> The one thing I’ve found that works for me on my phone is the OneSec app.
Sometimes the simplest solution is the Luddite one; put the phone down and step away from it.
If this appears to be an insurmountable ask, or otherwise infeasible, I humbly suggest there is a greater concern to be addressed than what yet another app on the phone which cannot be distanced may remedy.
I agree, this is the pathway. For me, this is the tool I’ve found that works to nudge me down that pathway by adding extra friction to the routes to cheap, crap dopamine. Often an interruption from this app is accompanied by my brain going “huh, so what do you really want to use this time for?”.
how do you and others get past all the permissions that onesec needs? They say everything remains on device; however, it's a closed source application so there's not really any way to confirm that besides looking at the packets that are going out of your phone.
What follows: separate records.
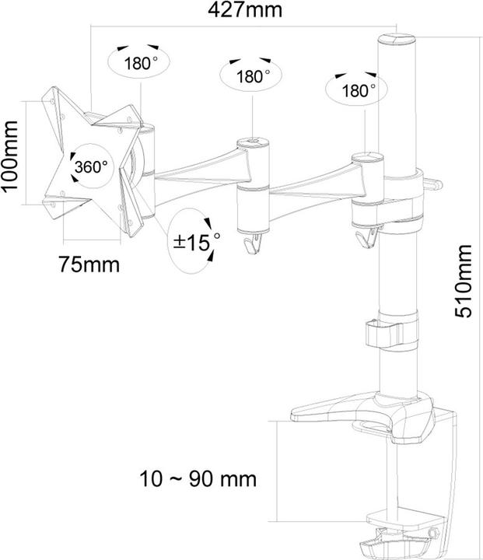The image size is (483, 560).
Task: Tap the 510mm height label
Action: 464,280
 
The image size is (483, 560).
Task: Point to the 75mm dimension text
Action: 89,264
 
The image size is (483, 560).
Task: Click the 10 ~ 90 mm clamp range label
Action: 199,477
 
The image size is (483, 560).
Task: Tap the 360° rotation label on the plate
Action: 90,166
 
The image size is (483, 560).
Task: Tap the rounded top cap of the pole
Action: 397,37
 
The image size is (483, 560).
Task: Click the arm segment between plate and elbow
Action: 198,161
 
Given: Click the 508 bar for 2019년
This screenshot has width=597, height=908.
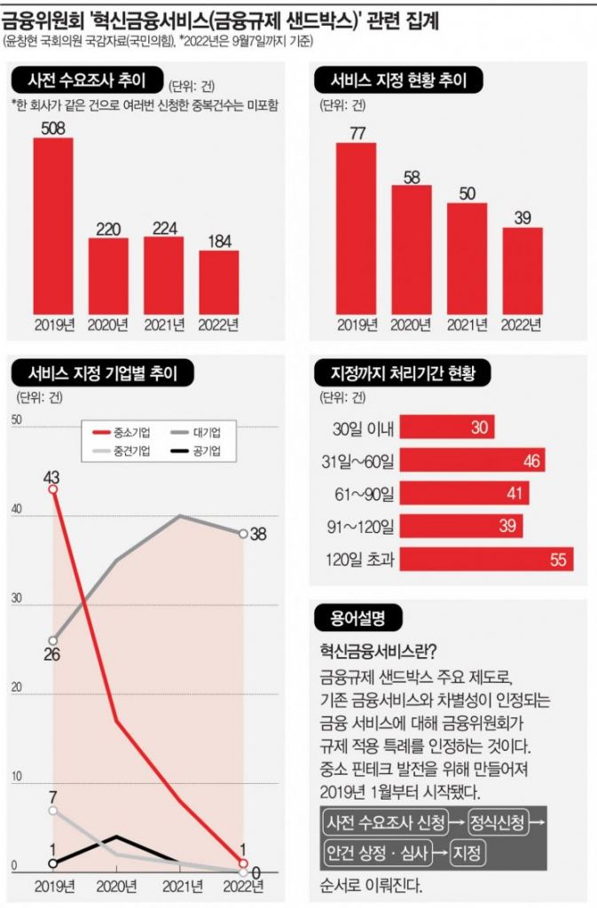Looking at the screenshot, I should pyautogui.click(x=53, y=226).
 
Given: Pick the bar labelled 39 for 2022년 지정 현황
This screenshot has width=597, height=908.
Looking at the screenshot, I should pyautogui.click(x=522, y=270).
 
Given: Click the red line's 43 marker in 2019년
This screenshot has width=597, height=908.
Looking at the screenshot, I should pyautogui.click(x=53, y=489).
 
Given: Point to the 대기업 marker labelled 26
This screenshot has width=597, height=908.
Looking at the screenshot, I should pyautogui.click(x=53, y=640).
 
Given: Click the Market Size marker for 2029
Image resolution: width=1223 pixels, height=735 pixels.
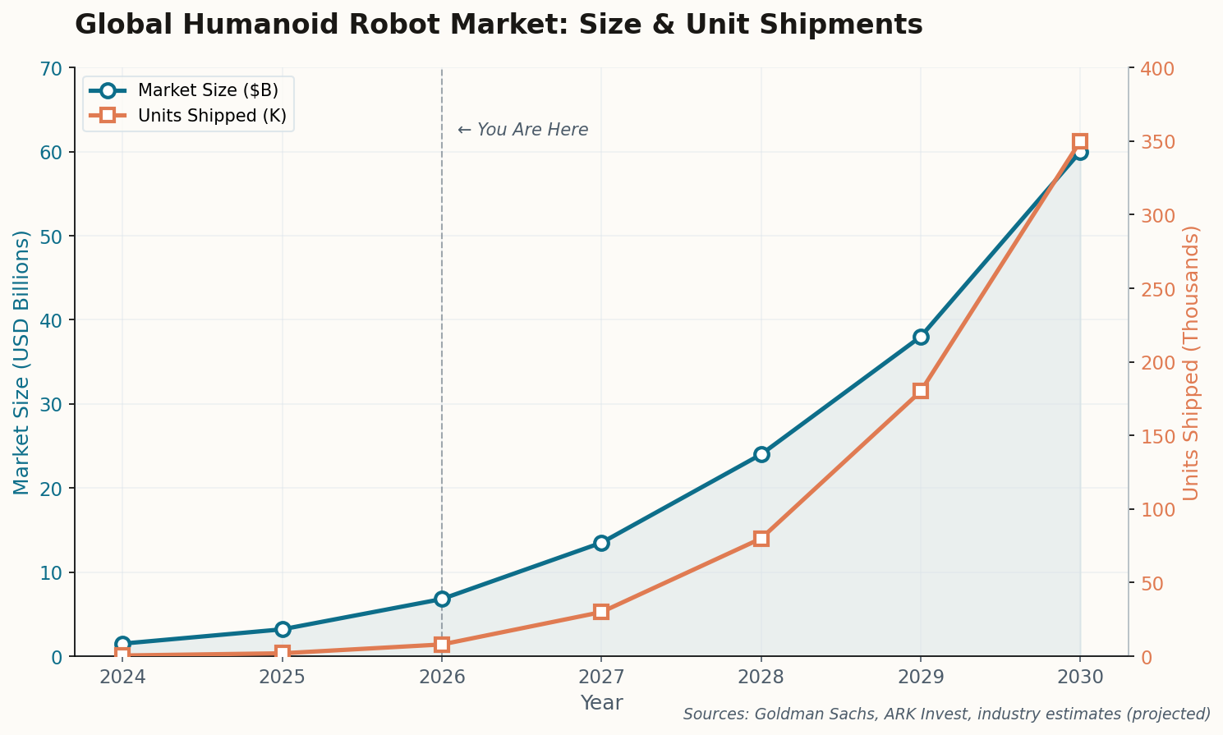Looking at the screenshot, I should (x=920, y=337).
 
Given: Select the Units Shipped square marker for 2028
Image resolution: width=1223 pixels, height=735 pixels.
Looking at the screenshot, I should (x=761, y=539).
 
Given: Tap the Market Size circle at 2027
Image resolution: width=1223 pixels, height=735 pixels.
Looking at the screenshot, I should (x=601, y=543).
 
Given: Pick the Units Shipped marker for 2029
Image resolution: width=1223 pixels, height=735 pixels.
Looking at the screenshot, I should (x=920, y=391).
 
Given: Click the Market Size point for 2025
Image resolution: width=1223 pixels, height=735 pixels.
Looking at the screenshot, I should (x=283, y=629).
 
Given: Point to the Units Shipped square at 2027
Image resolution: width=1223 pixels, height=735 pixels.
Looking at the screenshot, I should (x=601, y=612).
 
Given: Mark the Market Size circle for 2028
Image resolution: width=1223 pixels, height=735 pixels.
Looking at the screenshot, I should (x=761, y=454).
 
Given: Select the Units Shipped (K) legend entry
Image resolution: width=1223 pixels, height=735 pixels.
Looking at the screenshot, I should (x=212, y=116).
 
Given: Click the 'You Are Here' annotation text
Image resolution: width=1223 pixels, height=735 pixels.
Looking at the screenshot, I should (x=522, y=130).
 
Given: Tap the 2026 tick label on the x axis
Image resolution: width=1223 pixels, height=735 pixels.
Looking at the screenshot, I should (x=442, y=678).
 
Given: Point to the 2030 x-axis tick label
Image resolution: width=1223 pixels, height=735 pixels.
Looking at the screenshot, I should (x=1079, y=678).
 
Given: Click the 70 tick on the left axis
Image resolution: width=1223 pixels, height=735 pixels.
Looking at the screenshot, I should (x=51, y=68).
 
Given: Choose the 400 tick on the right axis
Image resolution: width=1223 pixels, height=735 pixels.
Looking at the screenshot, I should (x=1153, y=68).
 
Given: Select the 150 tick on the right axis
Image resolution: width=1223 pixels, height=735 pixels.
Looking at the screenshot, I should (x=1153, y=436).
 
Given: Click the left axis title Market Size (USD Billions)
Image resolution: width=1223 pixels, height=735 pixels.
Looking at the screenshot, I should (x=21, y=362).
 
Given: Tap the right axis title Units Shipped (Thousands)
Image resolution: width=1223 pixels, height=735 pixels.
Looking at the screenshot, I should (x=1191, y=362).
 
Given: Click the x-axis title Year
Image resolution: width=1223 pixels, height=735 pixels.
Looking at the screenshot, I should (x=601, y=703).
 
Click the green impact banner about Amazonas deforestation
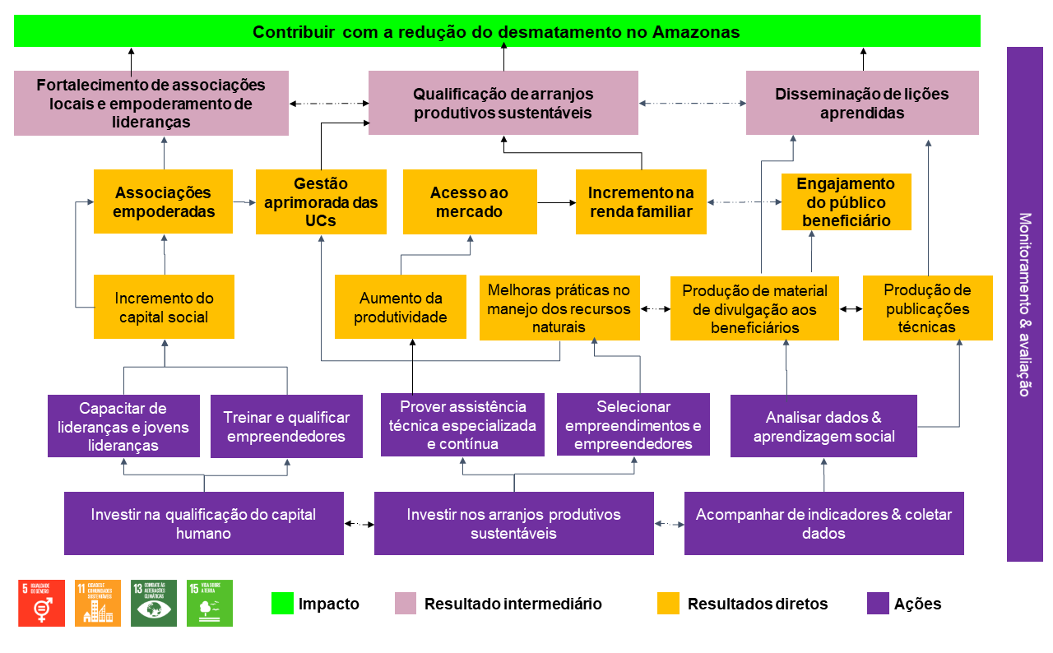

I don't have this app installed, but I would use the App Privacy Report in settings to inspect the App Network Activity to see what domains it connects to and how often. While not conclusive, I think it could provide some level of insight to whether it's handing off your information or not. Ideally it wouldn't make any network connections.
The only downside is that the Safari extension is granted full access to my web browsing in order to facilitate the website blocking. They say they don’t capture any data and at this point do trust them (you may feel differently). For blocking apps, no private data sharing is required.